When is it self-indulgence & when would you call it courage?

When do you go from uncompromising to obscurantist, from individual to irrelevant, from subverting the dominant paradigm, to wilfully antagonistic?

I saw ‘Yes’ the other night at the Syd Film Festival, a film written/directed by Sally Potter starring Joan Allen and Sam Neil, delivered in verse. It impressed me. I enjoyed the Shakespearean grandeur of its language and concepts, enjoyed the shocking sensuality of it, enjoyed the ‘everyman’ implications of the 2 main characters’ names (or absence thereof), enjoyed the idea life and death are entwined, two are one, enjoyed the dirt of life, the unseen cleaners, enjoyed statements along the lines of ‘the only permanence is impermanence’ & the affirmation of life held in the final line.

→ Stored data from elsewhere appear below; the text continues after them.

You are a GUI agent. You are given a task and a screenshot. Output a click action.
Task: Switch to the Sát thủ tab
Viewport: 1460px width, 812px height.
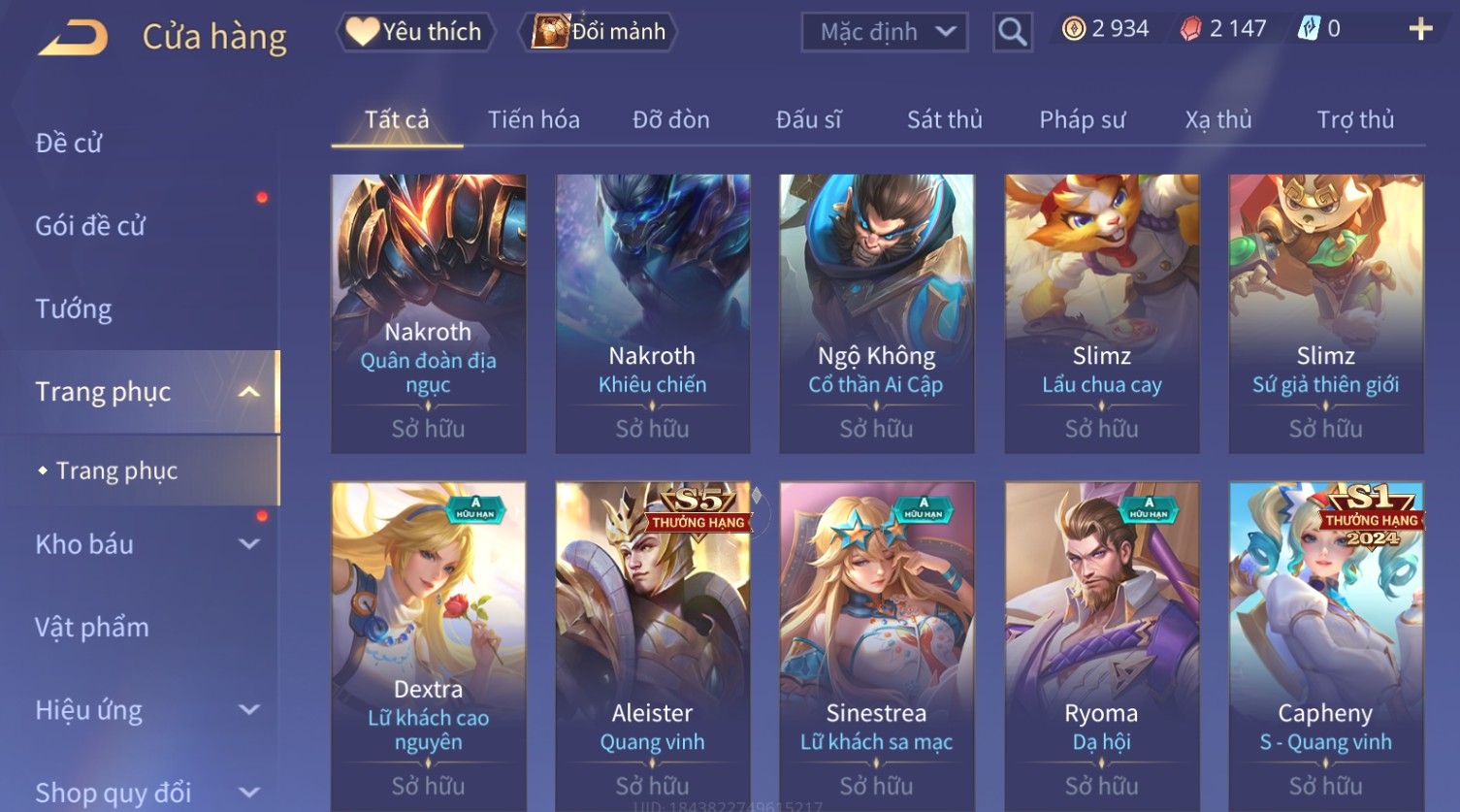click(944, 120)
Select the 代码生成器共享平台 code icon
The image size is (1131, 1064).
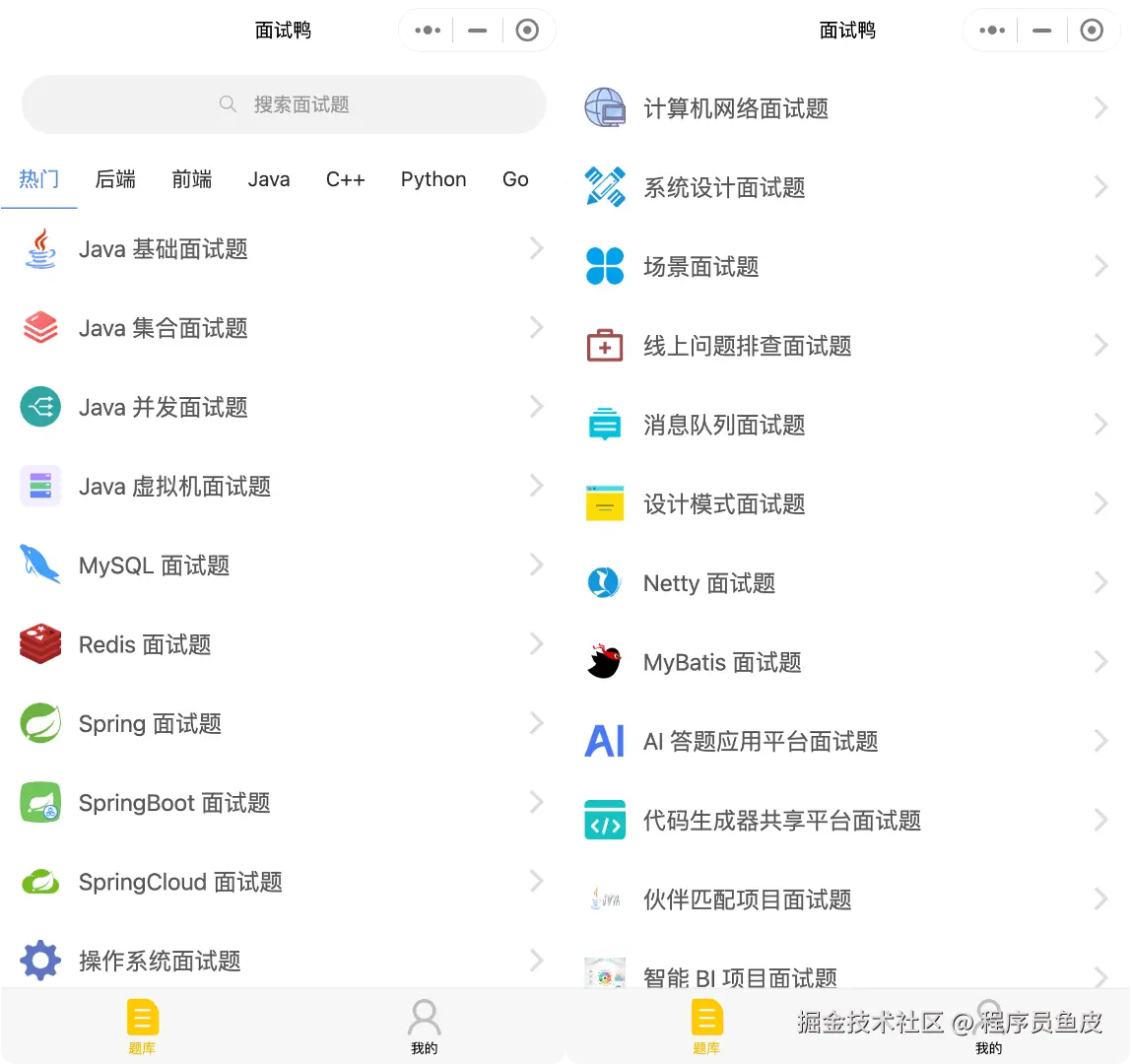[604, 820]
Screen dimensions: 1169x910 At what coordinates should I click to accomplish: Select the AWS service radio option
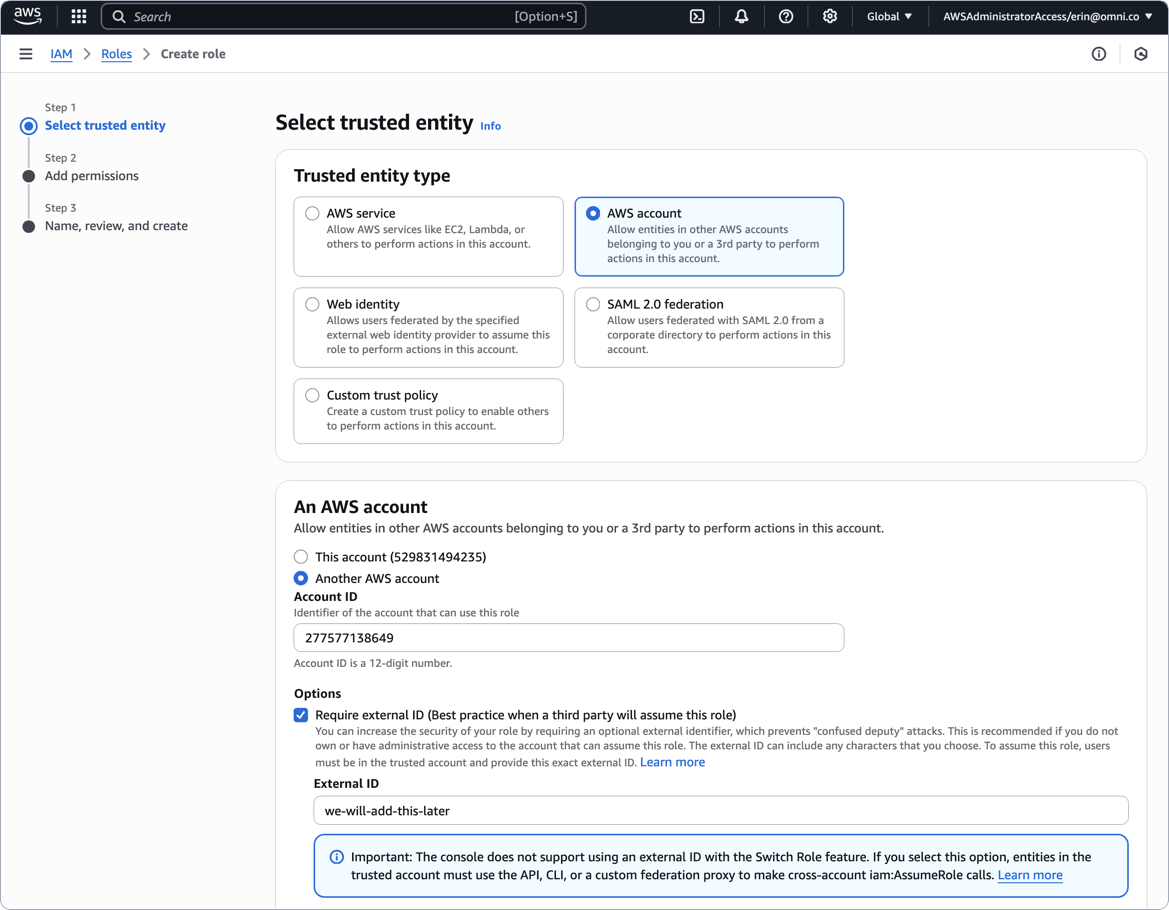click(313, 213)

Noticed K., to my left, checking her watch every so often.

I can understand that. Iambic pentameter & rhyming couplets are hard going, & the complexity of the language was tiring. I had to take a breath now & then & let it out in something akin to a sigh. But then there are scenes where the actors make the words (clearly carefully scripted words, words chosen for exact shape and length and sound) sound entirely natural. As if, lying in bed, they have just thought up these sentences & rhymed them with their partner’s because their brains really do work that fast on that level.

“Look,” I said as the credits rolled, “Potter even wrote the music.”
“Bit self-indulgent, don’t you think?” said K.

Now, that’s a good point. There must be a line, I figured, there must be a moment when control becomes destruction, when purity of vision becomes extraneous showmanship.

When Tom Hanks did almost every voice in that creepy-looking kiddy film about the train (OK, Polar Express, I went & looked it up), I had no problem thinking, ‘hmm, self-indulgent’ because what did it add to the project, really, to do *so many* of the voices? When the artist then known as Prince claimed to have played all the instruments on Purple Rain because he said he couldn’t bear working with musicians who weren’t thinking exactly the same thing he was, I thought, yup, self-indulgent.

But when Sally Potter writes a film in verse & then directs it & also does the music, I have to admit I’m impressed. I mean, OK, music, I don’t know if the project benefitted from that particular music, but I’m not very good with music (‘big surprise!’ sez anyone who’s ever examined my music collection), I can’t even remember what the music sounded like. But what courage, what effort, what strength, to write that damn thing that way & direct it that way & hold to that vision.

Self-indulgent? I can see that. But, say, generic? Not.